4. Insert applicator containing the tablet carefully as deep as possible into the vagina (This is done best by lying on the back).
5. Push plunger A until it stops, thereby depositing the tablet into the vagina. Withdraw the applicator.
6. After use, remove plunger A completely by pulling it out of the applicator B.
Thereafter wash both A & B in warm (not boiling) soapy water and dry completely. The applicator is ready for next use.
Antifungal (vaginal) :
Nonpregnant patients : 100 mg once a day, preferably at bedtime, for six or seven consecutive days.
Pregnant patients : Intravaginal, 100 mg once a day, preferably at bedtime, for seven consecutive days. In severe vulvovaginal candidiasis, longer treatment with the 100 mg or 200 mg vaginal tablets or vaginal cream is recommended.
The preparation is contraindicated during first trimester of pregnancy and for hypersensitivity to the drug.
i) Not for oral use.
ii) Use only if you have already had a vaginal yeast infection diagnosed by a medical practitioner and you have the same symptoms now, otherwise consult your doctor.These symptoms include itching and burning of the vagina and sometimes a white discharge.
iii) If there is no improvement in 3 days or if symptoms have not disappeared within 7 days, then consult a medical practitioner as not all vaginal infections are caused by yeasts.
iv) Consult a medical practitioner if you have abdominal pain, fever or a foul-smelling vaginal discharge before or during use of this medication.
v) If symptoms recur within 2 months, consult a medical practitioner.
vi) If you are pregnant or think you may be pregnant or are nursing, do not use this medication except on the advice of a medical practitioner.
vii) Do not use in girls under 12 years of age, except on the advice of a medical practitioner.
viii) If skin rash or new irritation occurs, discontinue use.
ix) GYNOSTAT may reduce the effectiveness and safety of latex products such as condoms and diaphragms. The effect is temporary and occurs only during treatment.
Pregnancy : Category B
Clotrimazole is very poorly absorbed following dermal application or intra-vaginal administration to humans.
In clinical trials, use of vaginally applied Clotrimazole in pregnant women in their second and third trimesters has not been associated with ill effects. There are, however, no adequate and well-controlled studies in pregnant women during the first trimester of pregnancy, this drug should be used only if clearly indicated during the first trimester of pregnancy.
Nursing mothers :
It is not known whether this drug is excreted in human milk. Because many drugs are excreted in human milk, caution should be exercised when GYNOSTAT is used by a nursing woman.

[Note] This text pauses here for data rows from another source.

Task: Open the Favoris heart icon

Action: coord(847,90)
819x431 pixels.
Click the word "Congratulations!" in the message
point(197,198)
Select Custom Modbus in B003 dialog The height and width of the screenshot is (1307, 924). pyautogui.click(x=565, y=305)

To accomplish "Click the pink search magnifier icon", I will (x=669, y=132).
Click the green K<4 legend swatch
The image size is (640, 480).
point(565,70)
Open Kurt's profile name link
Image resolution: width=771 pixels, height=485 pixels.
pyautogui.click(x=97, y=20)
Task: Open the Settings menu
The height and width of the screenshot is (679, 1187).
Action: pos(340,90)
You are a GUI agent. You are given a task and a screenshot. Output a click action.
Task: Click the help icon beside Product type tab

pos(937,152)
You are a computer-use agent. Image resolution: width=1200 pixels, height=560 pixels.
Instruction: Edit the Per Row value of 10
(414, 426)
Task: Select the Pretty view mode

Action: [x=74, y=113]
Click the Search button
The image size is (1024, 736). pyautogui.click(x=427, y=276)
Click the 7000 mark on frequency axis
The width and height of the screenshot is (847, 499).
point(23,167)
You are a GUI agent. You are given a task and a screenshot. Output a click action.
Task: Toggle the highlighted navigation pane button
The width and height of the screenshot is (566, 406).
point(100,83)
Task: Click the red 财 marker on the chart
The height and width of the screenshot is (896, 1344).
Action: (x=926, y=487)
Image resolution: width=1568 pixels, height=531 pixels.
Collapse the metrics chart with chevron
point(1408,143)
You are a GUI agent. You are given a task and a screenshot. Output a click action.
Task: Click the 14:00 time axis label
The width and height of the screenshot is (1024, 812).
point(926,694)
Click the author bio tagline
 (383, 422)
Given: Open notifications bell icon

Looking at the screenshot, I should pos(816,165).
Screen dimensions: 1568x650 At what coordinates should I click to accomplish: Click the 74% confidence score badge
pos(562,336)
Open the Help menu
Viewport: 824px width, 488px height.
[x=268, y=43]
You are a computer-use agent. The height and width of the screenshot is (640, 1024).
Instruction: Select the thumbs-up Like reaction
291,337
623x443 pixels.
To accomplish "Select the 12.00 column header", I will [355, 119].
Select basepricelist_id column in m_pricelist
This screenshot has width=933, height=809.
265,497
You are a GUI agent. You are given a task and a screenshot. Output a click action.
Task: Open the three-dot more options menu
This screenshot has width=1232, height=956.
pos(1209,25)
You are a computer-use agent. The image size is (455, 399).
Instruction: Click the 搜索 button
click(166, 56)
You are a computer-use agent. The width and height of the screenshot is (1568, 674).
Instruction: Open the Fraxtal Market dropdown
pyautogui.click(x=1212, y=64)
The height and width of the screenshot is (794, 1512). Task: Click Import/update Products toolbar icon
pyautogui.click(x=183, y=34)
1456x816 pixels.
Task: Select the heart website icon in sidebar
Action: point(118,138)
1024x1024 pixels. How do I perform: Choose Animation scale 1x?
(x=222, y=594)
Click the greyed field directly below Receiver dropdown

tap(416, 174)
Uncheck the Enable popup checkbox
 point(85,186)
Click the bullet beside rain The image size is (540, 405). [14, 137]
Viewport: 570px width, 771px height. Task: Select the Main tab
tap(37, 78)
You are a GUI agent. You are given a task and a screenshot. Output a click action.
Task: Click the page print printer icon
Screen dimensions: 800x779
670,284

INTERACTIONS AND INCOMPATIBILITIES :
Synergism or antagonism between clotrimazole and nystatin or amphotericin B or flucytosine against strains of C. albicans has not been reported. Antagonism with polyene antibiotics.
SIDE EFFECTS :
The following adverse reactions have been reported in connection with the use of Clotrimazole : erythema, stinging, blistering, peeling, oedema, pruritus, urticaria, burning and general irritation of the skin. “Inform your doctor in case of any adverse reactions related to drug use”.
Gastrointestinal disturbances and central nervous system depression may follow accidental oral ingestion.
TREATMENT OF OVERDOSAGE :
Treatment is symptomatic and supportive.
Store at room temperature below 300C, protected from moisture and light. Do not store in the bathroom, near the kitchen sink, or in other damp places. Heat or moisture may cause medicine to break down.
SHELF LIFE :
36 months from the date of manufacture.
Pack of 6 vaginal inserts packed in aluminium foil with an applicator.
Disclaimer : For the use of a Registered Medical Practitioner or a Hospital or a Institution only. Also it is not intended to be used by healthcare professionals or patients for the purpose of prescribing or administering these products. Questions regarding the complete and current content of product labeling / specification / presentation should be directed to SGPharma.